*WHAT THE TASK REQUIRES*
Convert the data below into a Markdown table with the columns "Row" and "Line," giving each non-blank line its own numbered row.

─── ENTRIES SUPPLIED ───

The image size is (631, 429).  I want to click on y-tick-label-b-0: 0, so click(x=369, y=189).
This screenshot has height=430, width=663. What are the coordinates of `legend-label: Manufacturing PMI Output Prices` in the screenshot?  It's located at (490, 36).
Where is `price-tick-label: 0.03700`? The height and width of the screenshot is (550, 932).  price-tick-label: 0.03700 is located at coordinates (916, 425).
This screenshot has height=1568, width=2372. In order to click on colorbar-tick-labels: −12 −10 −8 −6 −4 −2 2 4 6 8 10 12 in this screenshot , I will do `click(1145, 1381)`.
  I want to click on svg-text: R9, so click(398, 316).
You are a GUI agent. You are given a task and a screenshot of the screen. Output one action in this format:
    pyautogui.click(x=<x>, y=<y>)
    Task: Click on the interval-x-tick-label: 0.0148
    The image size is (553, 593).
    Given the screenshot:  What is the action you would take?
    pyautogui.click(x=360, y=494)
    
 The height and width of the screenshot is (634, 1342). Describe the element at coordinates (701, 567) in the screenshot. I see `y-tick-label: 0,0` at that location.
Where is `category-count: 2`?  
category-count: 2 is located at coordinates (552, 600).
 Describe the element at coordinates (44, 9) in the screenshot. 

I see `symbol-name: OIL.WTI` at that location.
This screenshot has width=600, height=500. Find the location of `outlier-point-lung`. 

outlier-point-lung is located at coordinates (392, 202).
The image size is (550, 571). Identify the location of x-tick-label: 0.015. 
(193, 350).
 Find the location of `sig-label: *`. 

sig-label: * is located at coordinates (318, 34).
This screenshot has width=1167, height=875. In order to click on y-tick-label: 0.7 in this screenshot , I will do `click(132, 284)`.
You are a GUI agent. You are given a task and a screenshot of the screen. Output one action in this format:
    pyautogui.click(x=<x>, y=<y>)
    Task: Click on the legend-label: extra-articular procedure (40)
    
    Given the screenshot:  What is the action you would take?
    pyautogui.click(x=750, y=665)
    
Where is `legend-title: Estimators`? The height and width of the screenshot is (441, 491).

───

*WRITTEN RESPONSE*
| Row | Line |
|---|---|
| 1 | The image size is (631, 429).  I want to click on y-tick-label-b-0: 0, so click(x=369, y=189). |
| 2 | This screenshot has height=430, width=663. What are the coordinates of `legend-label: Manufacturing PMI Output Prices` in the screenshot?  It's located at (490, 36). |
| 3 | Where is `price-tick-label: 0.03700`? The height and width of the screenshot is (550, 932).  price-tick-label: 0.03700 is located at coordinates (916, 425). |
| 4 | This screenshot has height=1568, width=2372. In order to click on colorbar-tick-labels: −12 −10 −8 −6 −4 −2 2 4 6 8 10 12 in this screenshot , I will do `click(1145, 1381)`. |
| 5 |   I want to click on svg-text: R9, so click(398, 316). |
| 6 | You are a GUI agent. You are given a task and a screenshot of the screen. Output one action in this format: |
| 7 |     pyautogui.click(x=<x>, y=<y>) |
| 8 |     Task: Click on the interval-x-tick-label: 0.0148 |
| 9 |     The image size is (553, 593). |
| 10 |     Given the screenshot:  What is the action you would take? |
| 11 |     pyautogui.click(x=360, y=494) |
| 12 |  The height and width of the screenshot is (634, 1342). Describe the element at coordinates (701, 567) in the screenshot. I see `y-tick-label: 0,0` at that location. |
| 13 | Where is `category-count: 2`?   |
| 14 | category-count: 2 is located at coordinates (552, 600). |
| 15 |  Describe the element at coordinates (44, 9) in the screenshot.  |
| 16 | I see `symbol-name: OIL.WTI` at that location. |
| 17 | This screenshot has width=600, height=500. Find the location of `outlier-point-lung`.  |
| 18 | outlier-point-lung is located at coordinates (392, 202). |
| 19 | The image size is (550, 571). Identify the location of x-tick-label: 0.015.  |
| 20 | (193, 350). |
| 21 |  Find the location of `sig-label: *`.  |
| 22 | sig-label: * is located at coordinates (318, 34). |
| 23 | This screenshot has width=1167, height=875. In order to click on y-tick-label: 0.7 in this screenshot , I will do `click(132, 284)`. |
| 24 | You are a GUI agent. You are given a task and a screenshot of the screen. Output one action in this format: |
| 25 |     pyautogui.click(x=<x>, y=<y>) |
| 26 |     Task: Click on the legend-label: extra-articular procedure (40) |
| 27 |     Given the screenshot:  What is the action you would take? |
| 28 |     pyautogui.click(x=750, y=665) |
| 29 | Where is `legend-title: Estimators`? The height and width of the screenshot is (441, 491). |